Dazu kommt die Beweglichkeit des Geräts: Es bewegt sich 360 Grad um Patienten. Die Austrittsfläche der Strahlen selbst wird durch 120 elektronisch gesteuerte Wolframlamellen stetig zielgenau moduliert. Sogar die atemgetriggerte Steuerung der Bestrahlung ist möglich. „Das führt in Kombination dazu, dass wir Tumorgewebe so exakt treffen, wie es derzeit technisch überhaupt möglich ist. Dabei allerdings noch entscheidender ist, dass wir gesundes Gewebe so gut schonen können, wie nie zuvor“, schwärmt der Chefarzt.

In den nächsten Jahren wird der neue Beschleuniger Tausenden Patienten helfen. Gerade im Bereich der zertifizierten Krebszentren im SRH Zentralklinikum, dem Darmkrebszentrum, dem Prostatakrebszentrum oder dem Brustkrebszentrum kommt der Zusammenarbeit mit der Klinik für Strahlentherapie große Bedeutung zu. Ihr ambulanter Bereich, die Poliklinik für Strahlentherapie, steht allen Patienten mit entsprechender Überweisung für gutartige und bösartige Erkrankungen offen.

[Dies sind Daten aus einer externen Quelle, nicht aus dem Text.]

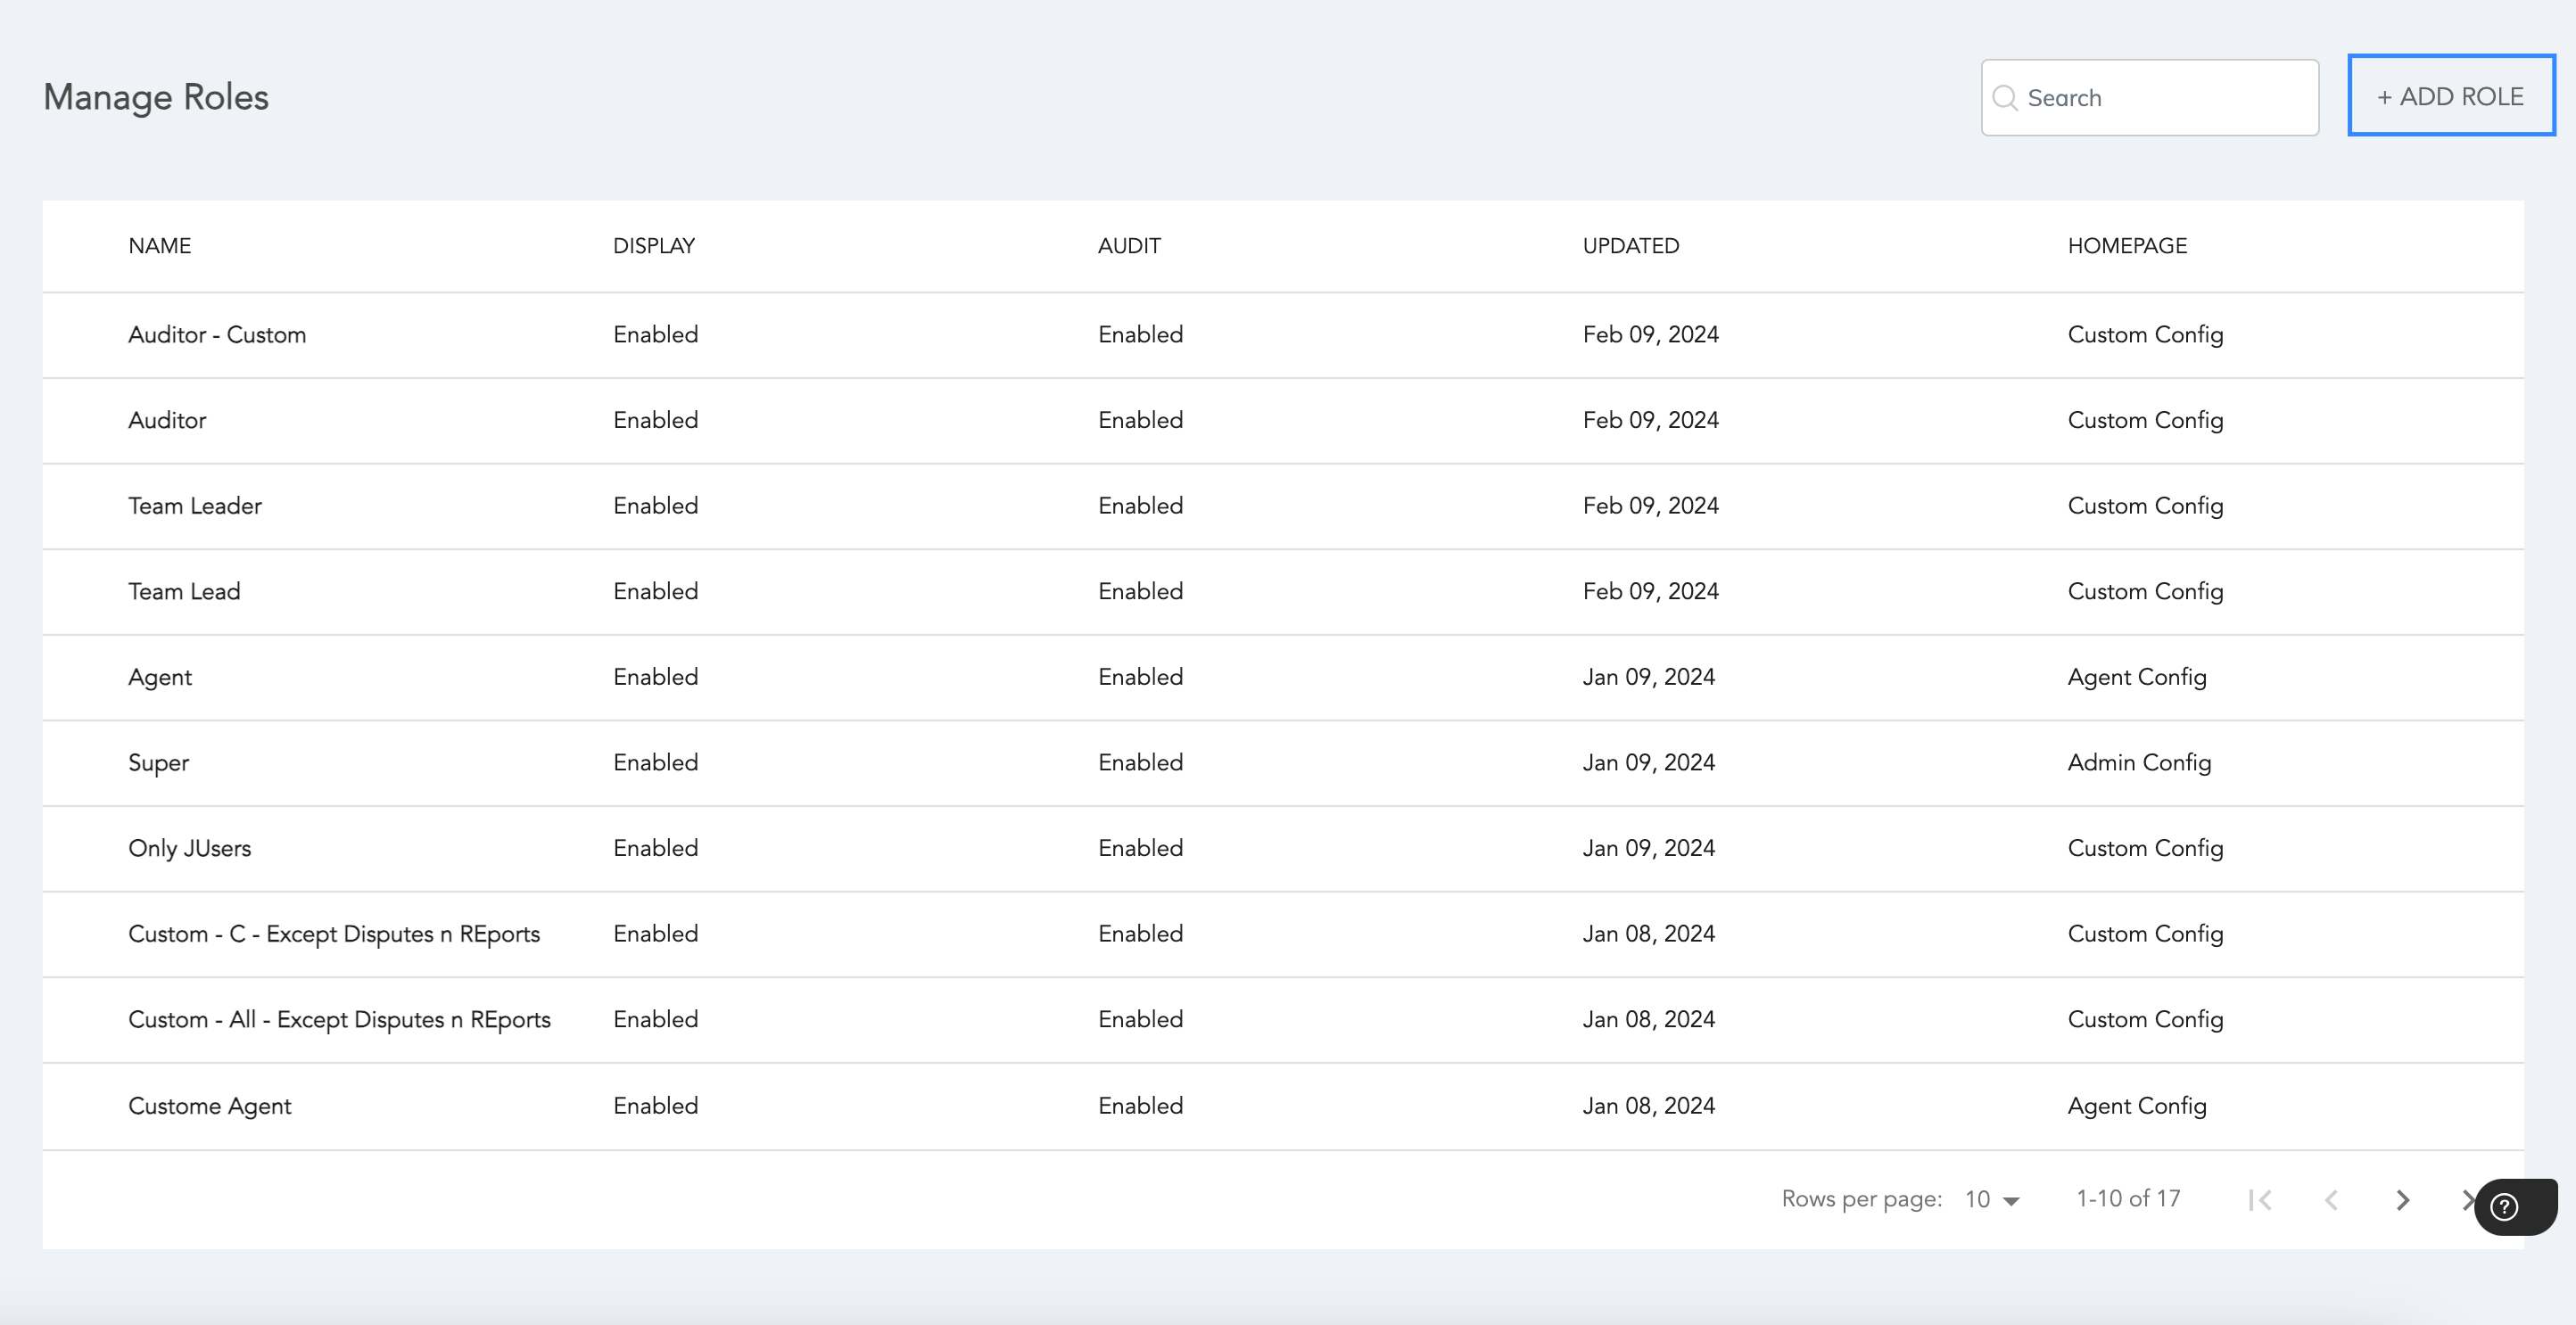Screen dimensions: 2576x1325
Task: Click the search magnifier icon
Action: 2004,98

Was macht ein Linearbeschleuniger?

Hightech 
Ein Linearbeschleuniger ist ein Gerät, das geladene Teilchen, beispielsweise Elektronen, Protonen oder Ionen, mithilfe eines elektrischen Feldes beschleunigt. Die geladenen Teilchen (wie Elektronen oder Protonen) werden in einer Quelle erzeugt. Bei Elektronen geschieht dies oft durch eine Glühkathode, bei Protonen durch ein Wasserstoffgas-Ionensystem. Die Teilchen durchlaufen eine Reihe von Hohlraumresonatoren oder Driftröhren, die abwechselnd mit Hochfrequenzspannungen geladen sind. Die elektrische Spannung wird synchron zur Bewegung der Teilchen umgepolt, sodass sie immer in die richtige Richtung beschleunigt werden. Magnetische und elektrische Felder helfen, die Teilchen auf eine gerade Bahn zu lenken und zu fokussieren. Dies verhindert, dass sich der Strahl zerstreut.